The article about pianos was, strangely enough, strictly kept. It was a striking sight at the end of a "wrecking" to see the piano standing unhurt and immaculate amid a chaos of torn flooring and broken plaster.

The matriculation and class tickets of a student are what make him eligible to vote, and would cost at least four guineas to replace. To make war on these would be a shabby way of winning an election.

Though it was the "open season," so to speak, after October 25th very little fighting was done by the rank and file except at the battles. The clubs concentrated all their energies on these. The occasions were arranged beforehand, and there were four altogether.

On the evening of the first battle students arrived in the oldest rags they could lay hands on. A great crowd of spectators also turned up, the time of the engagement having leaked out. The crowd was kept back by a force of policemen. Inside the rooms busy preparations were going on. Boxes of pease-meal bags were hauled up from the cellar and served out to all hands—if you were clever you might manage to carry ten of these most effective missiles. The hoses were fixed up and tested, while men who were not willing to submit even the worst clothes they had to the combined effect of pease-meal and water stripped until they were clad only in the sparsest of underwear.

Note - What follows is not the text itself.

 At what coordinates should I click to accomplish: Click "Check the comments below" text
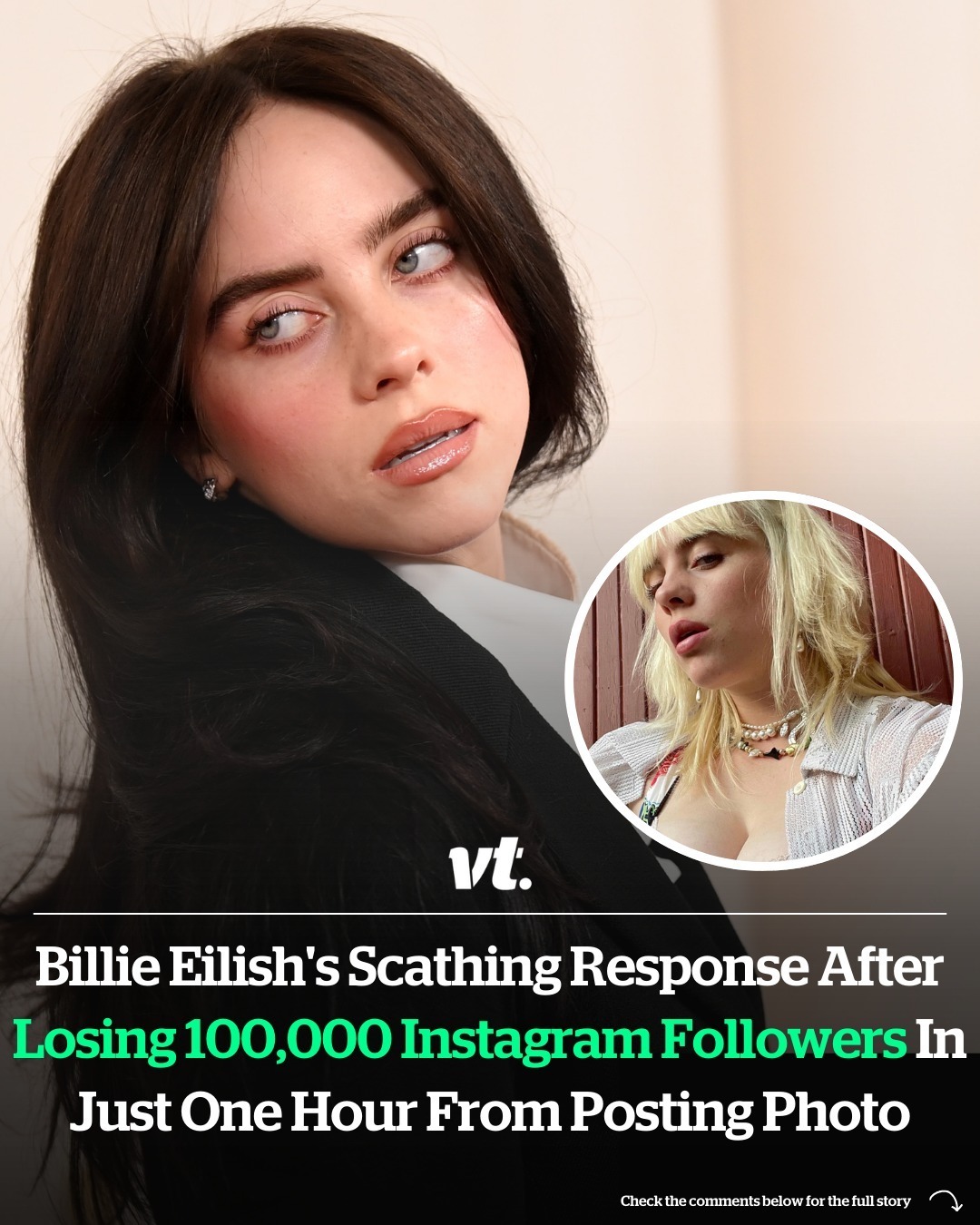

The Liberals—of whom I may as well confess at once I was one—divided their force. About two-thirds were detailed for attack, and the remainder had to stay by the rooms and defend them in case of need. This boldness was because we had been assured by our scouts that we were largely in the majority. The Conservatives, realizing their weakness, only threw perhaps a quarter of their number outside.

A few minutes before the hour the attacking forces lined up opposite their doors, facing one another. They looked a queer lot, in most grotesque attire—the first pease-meal bag ready in each man's right hand, their figures bulging with the remainder. In the rooms the defending forces were massed at the open doors, while at each loophole were two men controlling the nozzle of a hose. These waited anxiously, for the result of the collision of the outside forces determined whose rooms were to be attacked.

On this occasion, however, there was little doubt. The odds were so clearly against the Conservatives that, unless they had some stratagem up their sleeve (which was always very possible), it was decidedly to be the Liberals' night.

The good-natured and even sympathetic police-inspector in charge capped the official sanction by consenting to blow his whistle to start us. He stood, watch in hand, with the whistle between his lips and his eyes on the minute-hand. Dead silence prevailed all around.

Suddenly the whistle shrilled out, the crowd shouted, and the two forces rushed at one another, the narrowing space between them netted with the parabolas of pease-meal bags, which burst like shells where they struck. The concussion of the adversaries took place somewhere in the midst of a dense cloud of fine yellow dust. But out of that cloud, in the direction of the Blue rooms, there emerged a writhing bulk of men. It was body to body now; there was throwing only on the outskirts.